We're back in Mark and I want to really note this transition because this gospel writer has a different emphasis. Mark's gospel is thin, its accounts are short, it is brief and rough. We don't get flowery Spirit language, we don't have super Jesus, we don't strive for deeper, hidden meaning. Mark's gospel is basic Jesus. We dive back into Mark at a hard place too. We had been seeing miracles of healing in Mark when we left and now we are getting into a discourse. This is just after the storm and its calming, just after the feeding of the five thousand, and almost smack dab in the middle of the gospel's sixteen chapters.

Jesus is being asked by the religious leaders why the disciples are not observing a practice from the Talmud, another piece of Jewish law. This lack of observance determines what is clean and unclean. Jesus responds by quoting Isaiah and calling them hypocrites, observing their is a part of the law they don't observe from the Torah, honor your mother and father, by hiding under a loophole in the law. This makes their judgment irrelevant. Jesus explains further that it is the heart which defiles and not what goes through your stomach.

We start to get into our Pentecost journey with this story. It is teaching us about discipleship, about what it means to be spiritually thoughtful. Walter Wink says that whenever we come to this explosive word of God we must expect not to be informed, but transformed. If we look at Mark's story today isn't it asking us to do things that are sometimes hard. Because operating out of our heart in response to what is clean and unclean or what is right or wrong keeps us always changing perspective. It asks us to be open to more possibilities. It also makes the law not one we can write down, but one we have to work out in our own hearts.

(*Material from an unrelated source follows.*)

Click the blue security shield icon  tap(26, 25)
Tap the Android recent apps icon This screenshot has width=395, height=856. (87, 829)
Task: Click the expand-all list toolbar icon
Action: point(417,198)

This is a humbling thought, because how can we always get it right? How can we be trusted when we so often get it wrong? Yet Jesus asks us to start trying. This is a great burden of discipleship questioning where we are, who are we judging, is what we are doing authentic. It is what we are talking about in "Crazy Christians" daring greatly about the mystery of the good news. Talking about hymns that inspire us, that point to something greater than ourselves which helps us to dare to do great things. All we have to do is dare to step out into a new direction and this means struggle.

The disciples today don't understand what Jesus is trying to say with this. Their picture of the religious leader always being right is being challenged. Their start in a deeper law of the heart is just beginning and this is what we are being asked today. Do we dare to begin to live by the law written on our hearts? Do we dare to try and get it right and ask forgiveness for when we fail? Do we dare to jump off and try something that just may mean something new in this world and change for God's heart? That is good news.